Given the devastating consequences of anastomotic leaks, incorporating ICG fluorescence angiography as an adjunct to standard assessment may confer clinical benefit, particularly in preventing minor leaks that increase morbidity and healthcare costs. Future multicenter trials with standardized imaging protocols and exploration of fluorescence intensity thresholds could clarify its role further.

Conclusion

IntAct demonstrates that intraoperative ICG fluorescence angiography is a safe technique with a potential trend towards reducing clinical anastomotic leaks after rectal cancer surgery, especially milder grades of leak. Although results did not achieve statistical significance, the findings warrant cautious optimism and encourage further research to standardize fluorescence assessment and confirm clinical benefit.

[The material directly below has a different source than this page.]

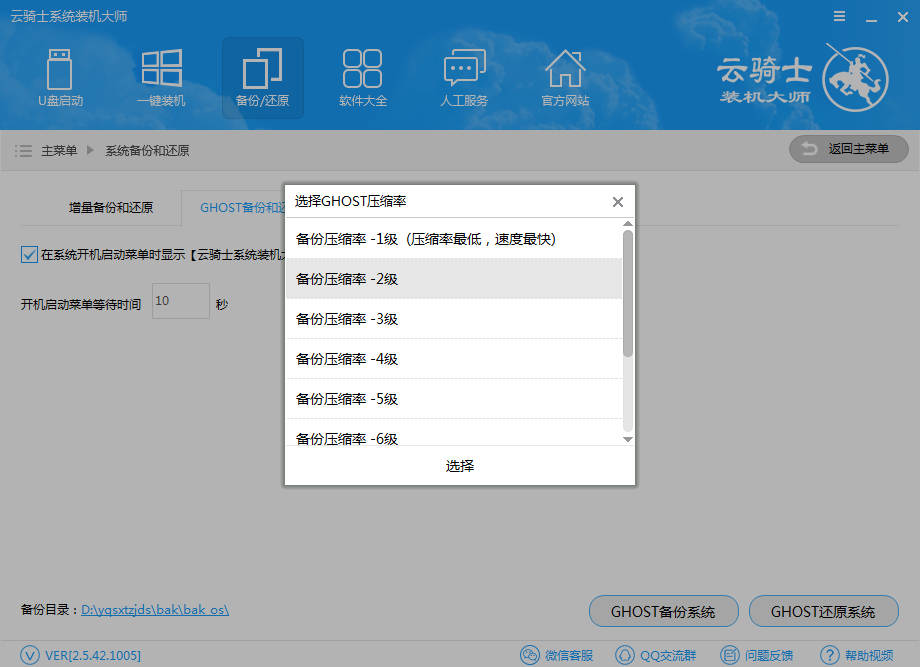
Task: Click the 备份/还原 backup icon in top bar
Action: (x=262, y=78)
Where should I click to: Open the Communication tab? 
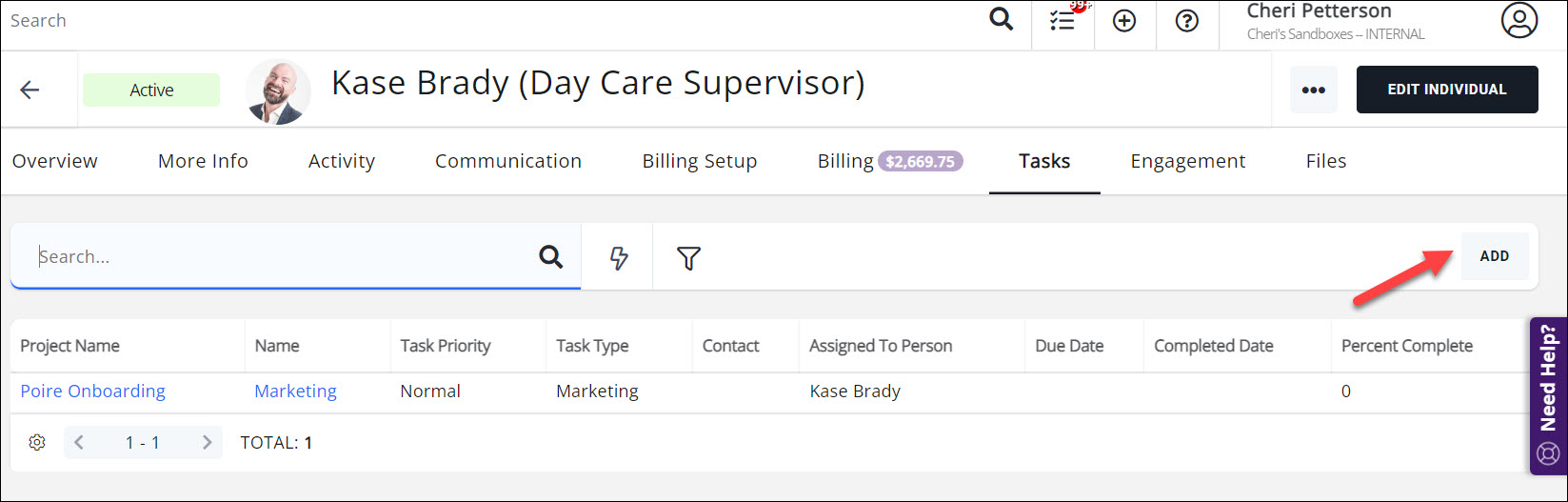tap(507, 161)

This study contributes valuable evidence guiding surgeons on the integration of fluorescence imaging technology in colorectal surgery to improve patient outcomes.

References

Jayne D, Croft J, Corrigan N, Quirke P, Cahill RA, Ainsworth G, Meads DM, Kirby A, Tolan D, Gordon K, Hompes R, Spinelli A, Foppa C, Wolthuis AM, D’Hoore A, Vignali A, Tilney HS, Moriarty C, Vargas-Palacios A, Young C, Kelly R, Stocken D; IntAct Collaborative Group. Intraoperative fluorescence angiography with indocyanine green to prevent anastomotic leak in rectal cancer surgery (IntAct): an unblinded randomised controlled trial. Lancet Gastroenterol Hepatol. 2025 Sep;10(9):806-817. doi: 10.1016/S2468-1253(25)00101-3. Epub 2025 Jul 18. PMID: 40690925.